La fureur et la déception inondaient encore ses veines, le rendant bouillonnant. Il trépignait sur place. Il regarda furieusement par terre à la recherche d’éventuelle trace mais il n’avait rien d’un pisteur et ce qu’il voyait dans la terre humide du sol n’était qu’un charivari de traces anonymes. Il respira profondément, plusieurs fois d’affilées, afin de diluer le flot d’adrénaline qui le rendait électrique. Au bout de quelques dizaines de secondes, il réussit à reprendre son empire sur lui-même. Il pouvait de nouveau réfléchir calmement.
(Bon, notes de moi à moi. Acheter une seconde arme, j’aurais l’air malin la prochaine fois que je lance ma hache. Ou pire si je me fais désarmer. Voir une troisième, on n’est jamais trop prudent !
Et puis ce jet était minable, Kubi m’en soit témoin que j’ai eu mon quota de chance du débutant pour aujourd’hui ! Je dois m’entraîner au jet. Cela peut servir. Et puis savoir lire les traces me serait utile si je compte voyager ou même mener la moindre enquête pour le compte de la milice. Grmblbl…toutes ces années passées à me prélasser tranquillement ici, à travailler et à vivre trop simplement alors que j’aurais pu tant apprendre.)Svengar se rendait peu à peu compte qu’il ne savait pas faire grand chose, à part manier sa hache. Un voyage tel que son père avait accomplit nécessitait au moins de savoir chasser pour subvenir à ses besoins les plus élémentaires, savoir se repérer pour ne pas se perdre. Il ne savait rien faire de tout cela, et ces rêves commençaient à vaciller lorsqu’une idée jaillit soudain dans son esprit.

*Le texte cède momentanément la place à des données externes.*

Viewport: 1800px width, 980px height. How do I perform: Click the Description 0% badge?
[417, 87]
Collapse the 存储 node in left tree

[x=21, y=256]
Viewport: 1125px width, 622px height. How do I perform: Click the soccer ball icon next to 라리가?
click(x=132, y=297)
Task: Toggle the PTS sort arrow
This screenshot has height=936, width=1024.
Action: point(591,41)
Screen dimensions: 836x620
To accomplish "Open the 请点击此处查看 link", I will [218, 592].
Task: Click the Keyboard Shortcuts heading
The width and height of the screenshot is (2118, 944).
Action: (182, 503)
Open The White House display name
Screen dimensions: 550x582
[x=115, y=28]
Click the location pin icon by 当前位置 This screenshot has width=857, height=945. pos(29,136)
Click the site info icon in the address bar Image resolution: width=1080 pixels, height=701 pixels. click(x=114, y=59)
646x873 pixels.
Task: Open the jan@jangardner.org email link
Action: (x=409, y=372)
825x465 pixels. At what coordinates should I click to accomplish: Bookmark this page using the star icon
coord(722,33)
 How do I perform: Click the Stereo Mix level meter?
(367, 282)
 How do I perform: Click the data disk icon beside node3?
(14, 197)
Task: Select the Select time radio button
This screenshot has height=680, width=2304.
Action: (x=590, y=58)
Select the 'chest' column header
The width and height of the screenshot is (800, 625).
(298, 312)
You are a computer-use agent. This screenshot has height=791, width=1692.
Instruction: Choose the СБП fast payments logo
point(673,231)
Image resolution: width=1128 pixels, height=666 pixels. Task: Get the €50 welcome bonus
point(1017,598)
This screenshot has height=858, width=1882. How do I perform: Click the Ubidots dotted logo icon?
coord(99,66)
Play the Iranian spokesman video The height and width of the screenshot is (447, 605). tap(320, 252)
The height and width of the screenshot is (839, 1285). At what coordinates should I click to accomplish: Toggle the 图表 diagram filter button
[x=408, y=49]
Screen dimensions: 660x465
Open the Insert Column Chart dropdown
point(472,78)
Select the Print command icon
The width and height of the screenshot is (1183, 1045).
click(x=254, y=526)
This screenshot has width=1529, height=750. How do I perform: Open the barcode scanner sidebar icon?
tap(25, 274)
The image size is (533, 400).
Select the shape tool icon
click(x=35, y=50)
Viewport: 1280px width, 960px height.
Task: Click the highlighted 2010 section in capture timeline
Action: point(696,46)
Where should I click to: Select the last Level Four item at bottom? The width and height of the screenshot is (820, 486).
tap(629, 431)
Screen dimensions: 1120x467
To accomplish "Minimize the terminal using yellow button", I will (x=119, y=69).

(D’un autre côté, je peux emmener des provisions dans un sac, m’acheter une boussole, du papier et de quoi écrire. J’apprendrais le reste sur le tas…Tiens, je suis sur qu’il y a des tas d’ouvrages qui traitent de tout à la bibliothèque, je vais y passer une semaine pour avoir au moins une vague idée de ce que je pourrais faire.)Svengar rumina encore quelques instants ces quelques pensées puis retourna sur ces pas et repassa par la palissade éventrée.
(Bon, je dois réunir quelques preuves à montrer aux miliciens, voyons s’il y a des traces suffisamment énormes pour que je puisse les entrevoir.)Il fouilla dans les débris de la caisse et aperçut un petit quelque chose de brillant dans l’interstice entre deux restes de planches. Intrigué, il dégagea l’amas de bois pourri et de lattes brisées pour découvrir un pendentif. Il était en argent bleuté, un ‘V’ et un ‘A’ superposés pour former une sorte d’étoile à quatre branches. En son centre était gravé un bouclier avec un éclair en arme.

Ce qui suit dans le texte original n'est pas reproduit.